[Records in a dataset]
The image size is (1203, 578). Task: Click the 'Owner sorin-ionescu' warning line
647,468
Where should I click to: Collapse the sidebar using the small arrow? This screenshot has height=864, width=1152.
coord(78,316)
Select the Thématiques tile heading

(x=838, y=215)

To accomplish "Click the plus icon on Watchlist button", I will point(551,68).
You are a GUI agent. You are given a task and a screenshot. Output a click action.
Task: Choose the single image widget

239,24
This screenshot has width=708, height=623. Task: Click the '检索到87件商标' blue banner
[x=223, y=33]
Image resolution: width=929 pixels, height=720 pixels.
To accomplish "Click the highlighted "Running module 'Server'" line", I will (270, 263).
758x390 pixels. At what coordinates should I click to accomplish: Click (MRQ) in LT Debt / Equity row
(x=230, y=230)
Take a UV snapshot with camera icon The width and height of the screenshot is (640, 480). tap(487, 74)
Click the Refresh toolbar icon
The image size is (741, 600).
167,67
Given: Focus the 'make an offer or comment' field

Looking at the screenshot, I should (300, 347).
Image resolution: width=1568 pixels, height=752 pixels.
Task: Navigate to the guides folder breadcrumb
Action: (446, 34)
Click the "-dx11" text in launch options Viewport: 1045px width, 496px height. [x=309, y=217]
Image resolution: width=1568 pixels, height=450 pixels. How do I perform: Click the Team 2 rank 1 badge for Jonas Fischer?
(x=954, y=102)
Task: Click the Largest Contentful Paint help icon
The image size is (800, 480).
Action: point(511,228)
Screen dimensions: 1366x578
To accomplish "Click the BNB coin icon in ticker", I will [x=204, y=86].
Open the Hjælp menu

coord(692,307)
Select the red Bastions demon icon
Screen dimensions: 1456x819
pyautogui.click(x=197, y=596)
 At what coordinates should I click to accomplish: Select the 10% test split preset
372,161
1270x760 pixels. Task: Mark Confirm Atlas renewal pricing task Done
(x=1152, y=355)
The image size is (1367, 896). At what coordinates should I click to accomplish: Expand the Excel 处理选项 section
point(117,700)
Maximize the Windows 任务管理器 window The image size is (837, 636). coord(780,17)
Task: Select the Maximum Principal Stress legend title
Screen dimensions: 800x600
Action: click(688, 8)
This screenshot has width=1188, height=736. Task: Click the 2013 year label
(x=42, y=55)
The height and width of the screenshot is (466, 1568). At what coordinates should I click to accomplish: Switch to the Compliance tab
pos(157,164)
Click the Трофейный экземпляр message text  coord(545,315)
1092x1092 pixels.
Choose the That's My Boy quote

# INSTRUCTIONS FOR THE TASK
Copy every one of the lines above word for word, from the first through the last.

# FULL RESPONSE
The image size is (1203, 578). Task: Click the 'Owner sorin-ionescu' warning line
647,468
Where should I click to: Collapse the sidebar using the small arrow? This screenshot has height=864, width=1152.
coord(78,316)
Select the Thématiques tile heading

(x=838, y=215)

To accomplish "Click the plus icon on Watchlist button", I will point(551,68).
You are a GUI agent. You are given a task and a screenshot. Output a click action.
Task: Choose the single image widget

239,24
This screenshot has width=708, height=623. Task: Click the '检索到87件商标' blue banner
[x=223, y=33]
Image resolution: width=929 pixels, height=720 pixels.
To accomplish "Click the highlighted "Running module 'Server'" line", I will (270, 263).
758x390 pixels. At what coordinates should I click to accomplish: Click (MRQ) in LT Debt / Equity row
(x=230, y=230)
Take a UV snapshot with camera icon The width and height of the screenshot is (640, 480). tap(487, 74)
Click the Refresh toolbar icon
The image size is (741, 600).
167,67
Given: Focus the 'make an offer or comment' field

Looking at the screenshot, I should (300, 347).
Image resolution: width=1568 pixels, height=752 pixels.
Task: Navigate to the guides folder breadcrumb
Action: (446, 34)
Click the "-dx11" text in launch options Viewport: 1045px width, 496px height. [x=309, y=217]
Image resolution: width=1568 pixels, height=450 pixels. How do I perform: Click the Team 2 rank 1 badge for Jonas Fischer?
(x=954, y=102)
Task: Click the Largest Contentful Paint help icon
The image size is (800, 480).
Action: point(511,228)
Screen dimensions: 1366x578
To accomplish "Click the BNB coin icon in ticker", I will [x=204, y=86].
Open the Hjælp menu

coord(692,307)
Select the red Bastions demon icon
Screen dimensions: 1456x819
pyautogui.click(x=197, y=596)
 At what coordinates should I click to accomplish: Select the 10% test split preset
372,161
1270x760 pixels. Task: Mark Confirm Atlas renewal pricing task Done
(x=1152, y=355)
The image size is (1367, 896). At what coordinates should I click to accomplish: Expand the Excel 处理选项 section
point(117,700)
Maximize the Windows 任务管理器 window The image size is (837, 636). coord(780,17)
Task: Select the Maximum Principal Stress legend title
Screen dimensions: 800x600
Action: click(688, 8)
This screenshot has width=1188, height=736. Task: Click the 2013 year label
(x=42, y=55)
The height and width of the screenshot is (466, 1568). At what coordinates should I click to accomplish: Switch to the Compliance tab
pos(157,164)
Click the Трофейный экземпляр message text  coord(545,315)
1092x1092 pixels.
Choose the That's My Boy quote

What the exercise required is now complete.